What is needed: Write the next paragraph of the passage on lithium analysis by SIMS, picking up after its last sentence.

Text passage:
━━━

An example of a calibration for lithium is shown in Figure 1. Bulk analyzed rhyolitic and basaltic glasses and two clinopyroxenes are shown. The 7Li+/30Si+ ion ratio was measured using ions with 75±20 eV excess kinetic energy (conventional energy filtering). A least squares regression is shown (forced through the origin). As discussed by Decitre et al. (2002), it does not appear that there is a strong effect of changing sample chemistry on the Li ion yield.
Possible pitfalls with Li analysis by SIMS
Earlier work has documented that Li isotope ratios can also be determined by SIMS on olivine, pyroxene, amphibole, and basaltic glass, and that any matrix effects for these analyses were not detectable (Decitre et al., 2002). However, we are aware of some issues that affect the quality of Li analyses and we describe them below.
The first item we worry about when attacking an analytical problem by SIMS is if there are other species at the same nominal mass/charge ratio as the isotopes of Li. Potential interfering species include 24Mg4+ and 12C2+ on 6Li+, and 28Si4+ and 6LiH+ on 7Li+. A high-resolution mass spectrum obtained on a water-saturated rhyolitic glass quenched from 500MPa (from Hervig et al., 2002, AGU abstract) is shown on Figure 2 below. We observe no sign of either 28Si4+ (simply because it is so much lighter in mass than 7Li) or 6LiH+ near 7Li+. Similarly, no interfering peaks were observed near 6Li+. We have not observed the 6LiH+ species in any matrix we have studied (as of the end of 2006).
Primary Beam Current
While studying the rhyolitic glass shown in Fig. 2, we noted a dramatic effect of primary beam current (16O- primary beam accelerated to 12.5kV with an impact energy at the sample of 17 keV) on the Li+ ion signal. This is shown on Fig. 3, where the beam current was increased from 0.1 to nearly 2 nA on the hydrous glass and the natural (~0.2 wt.% H2O) starting material. Note that the Li+/Si+ ratio decreased by a factor of ~5 as the primary current increased. The starting material is not strongly affected by the changing beam current, indicating that the high water content of this sample (>10 wt.%) influences the stability of the Li ion signal. At the same range of conditions, the Li isotope ratios were measured on this sample. Increasing the primary current changed the measured 7Li+/6Li+ ratio by ~ 65 ‰ while, again, the nearly dry, glassy starting material is not strongly affected by changes in primary beam current.

━━━

Provided material:
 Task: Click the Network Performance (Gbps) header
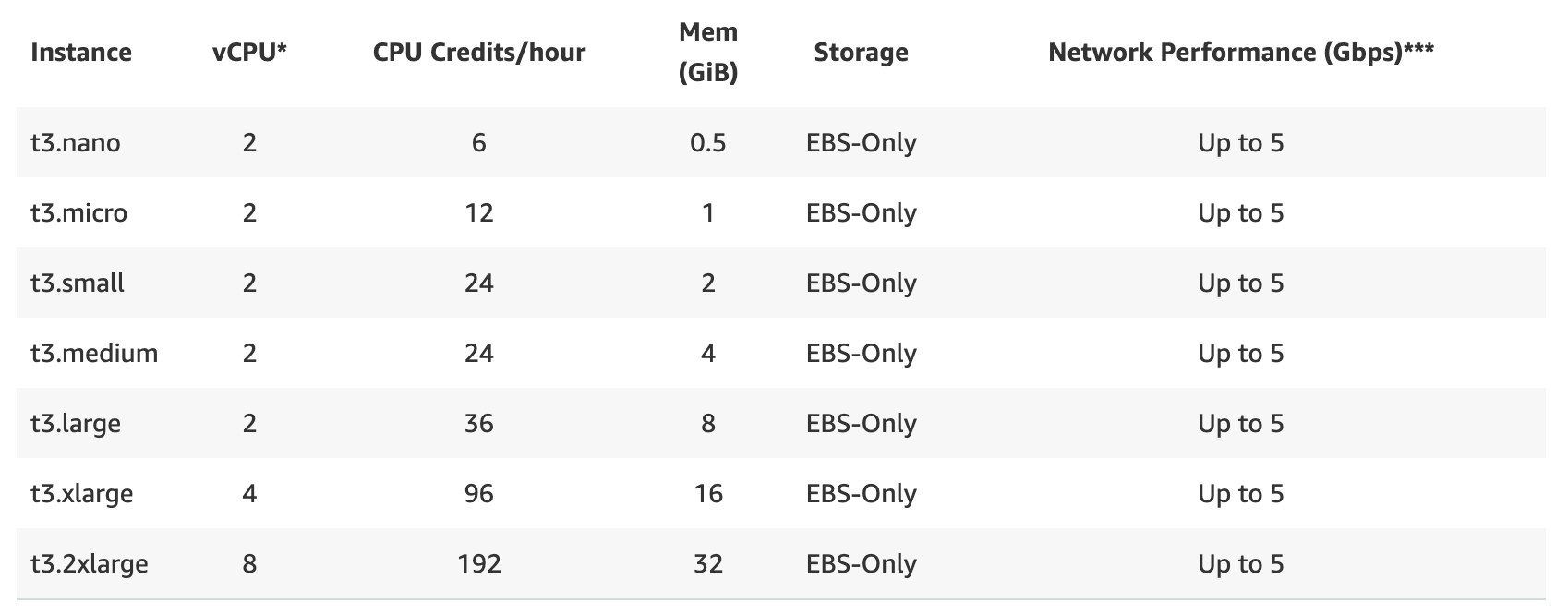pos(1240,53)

━━━

Exercise answer:
We interpret the measurements described above to indicate that Li in extremely H2O-rich rhyolitic glass is mobilized by the primary beam, possibly via a charge-driven diffusion process. This mobilization affects the light isotope more than the heavy isotope. This effect is not observed in the starting material containing low water, and the effect is reduced when the primary beam current is kept at ≤0.3 nA. Other hydrous samples we have explored do not show such a strong effect (but have much lower water than the above rhyolite). Lithium-poor, natural glasses (e.g., Hawaiian basalts) and minerals (e.g., mantle olivine) require high primary currents to obtain signals intense enough to obtain isotope ratio measurements. Preliminary tests of olivine do not show any relation between primary current and measured isotope ratio, but we have observed an effect on glasses (Fig. 4). As the figure indicates, reproducible analyses of glasses can be obtained using primary currents greater than a threshold value (about 10 nA in this example). How this threshold varies with current density and sample composition remains to be explored.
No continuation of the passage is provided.